Cool, you’ve come up with the tagline for Obama’s entire administration.
Word.
This is golden.
I just cannot understand why people are so invested in the the theatrical aspects of government. Obama has repeatedly chosen strategies that have succeeded, and for a great many, they are not satisfied because, well, I don’t know. Looking for John Wayne.
Syria is perfect. Obama clearly did not want to bomb Syria. But all of Washington, and a few ‘allies’ including Israel want us to. So he bumbles along like Mr. Magoo (hat tip to JS), and then just when the Villagers think they’ve gotten him to pull the trigger, he sends it to Congress.
I think we all knew, including Obama, that Congress was never going to green-light the war. So problem solved, and as a bonus, congress looks even more feckless and partisan, and Lindsay Graham and John McCain now have to explain why so many Republicans would not vote for an act of war on a country that has not attacked us (my personal favorite).
And Syria confesses to owning the chemical weapons, and Russia gets invested into corralling Syria. Even if the the Russians get or give nothing, this whole thing gets a 2-year timeout.
Works for me.
Remember that other Russian, Gorbachev? Many in the West consider him a giant for his handling of the dissolution of the Soviet Empire. At home, not so much. When he ran for President in 1996, he got a ridiculously tiny % of the vote. Lower single digits, iirc.

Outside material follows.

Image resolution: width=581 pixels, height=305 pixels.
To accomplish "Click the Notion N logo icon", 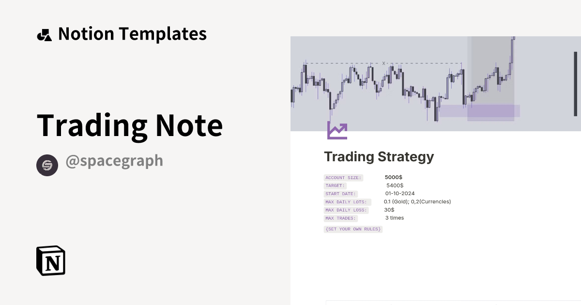I will pyautogui.click(x=50, y=260).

So yeah, people get surly around change.
And as it says in The Art oF War of the wise general:
12. Hence his victories bring him neither reputation
for wisdom nor credit for courage.
“In assessing Vladimir Putin’s thinking, I am forced to conclude that he did not think Obama could be deterred from acting by a defeat in Congress.”

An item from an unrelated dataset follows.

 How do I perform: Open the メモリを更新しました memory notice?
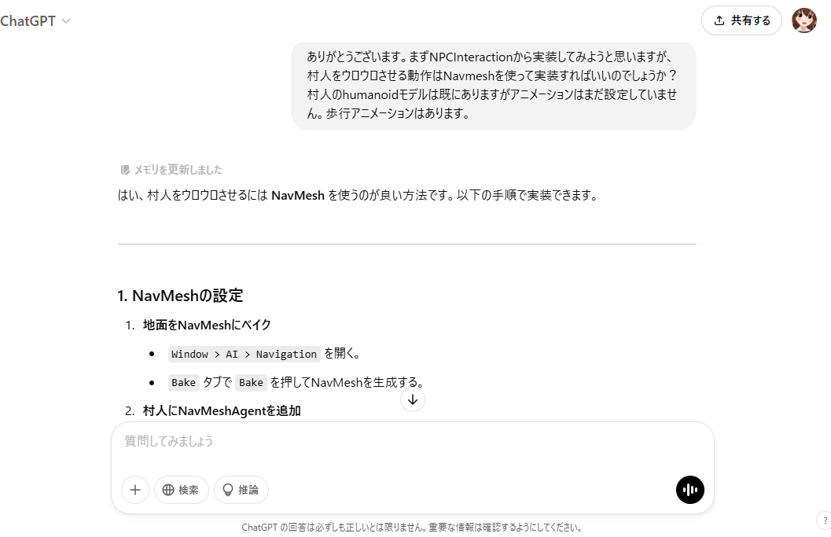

I don’t even know if that was his main line of thinking. Couldn’t it just be that he saw the Syrian situation as am ongoing royal pain in the ass for Russia that could only continue to deteriorate? Putin has his own concerns about radical Muslim militants. In other words, his main goal here was actually to stabilize the situation and bring in some international controls. Not so different from Obama’s (from another perspective, of course). That’s why they could find much to agree on.

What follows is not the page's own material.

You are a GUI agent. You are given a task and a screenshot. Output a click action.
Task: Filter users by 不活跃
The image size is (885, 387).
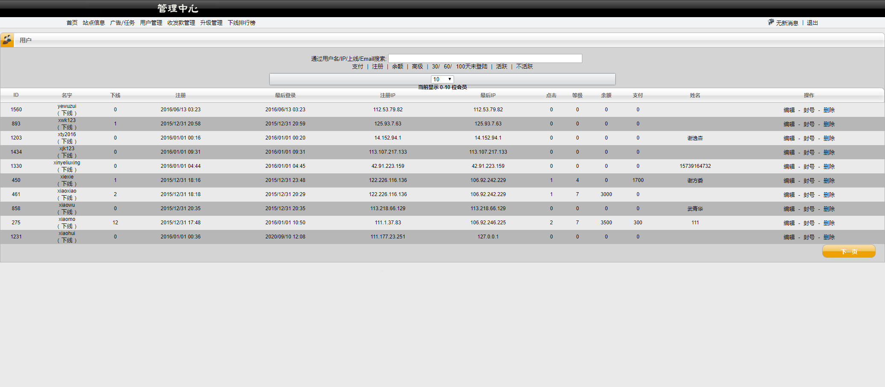click(524, 66)
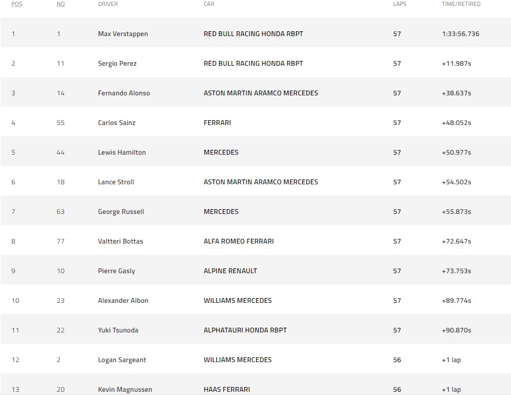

Why could he not do this before? Because it would not have been bilateral.
I tend to agree. This chem weapon surrender proposal makes sense from a Russian perspective. Russia will act according to what is best for Russia, not for what is best for Syria or for Assad.
Assad will of course act likewise. The fact he agreed to the concept makes sense only under the assumption Russia put him under extreme pressure and/or offered him significant reward. Most probably both.
Assad may have had to decide between Russian arms supply drying up and keeping his CW. Or, giving up the CW in exchange for increased Russian arms flow plus diplomatic cover in the UN against US attack.
And it’s hard to see Russia arriving at this conclusion unless they are very worried about what would happen to Syrian CW during the endgame. They do not want tons of sarin and VX to eventually reach their own rebels in the Caucus. Perhaps the US threat of attack allowed Russia the “bilateral” cover she needed to justify such a strong move.
Who knows? The one thing that seems certain is to observe each nation’s acts as serving that nation’s interests. Russia is not doing what she is to save the Assad regime, per se. If it survives, fine. If it doesn’t, Russia must be positioned for that outcome too.
Perhaps he is not thrilled by the idea of unsecured chemical weapons given the situation in the Caucasus and his desire to have a successful Olympics. Then there are the concerns about how military strikes from the US may cause the conflict to spread.
Considering the reports about his supposed conversation with Prince Bandar, I think you’ve struck on a key national interest for Putin.
My reading of Russian intentions is that they would be delighted if chemical weapons were completely gone. The US and Russia have been slow-walking the last dismantling of their own stockpiles seeking to complete the list of signatories. Current schedule for the complete dismantlement of the remaining 10% of US and Russian weapons is 2014; China is dismantling WWII-era Japanese weapons remaining in China with a scheduled end date of 2022.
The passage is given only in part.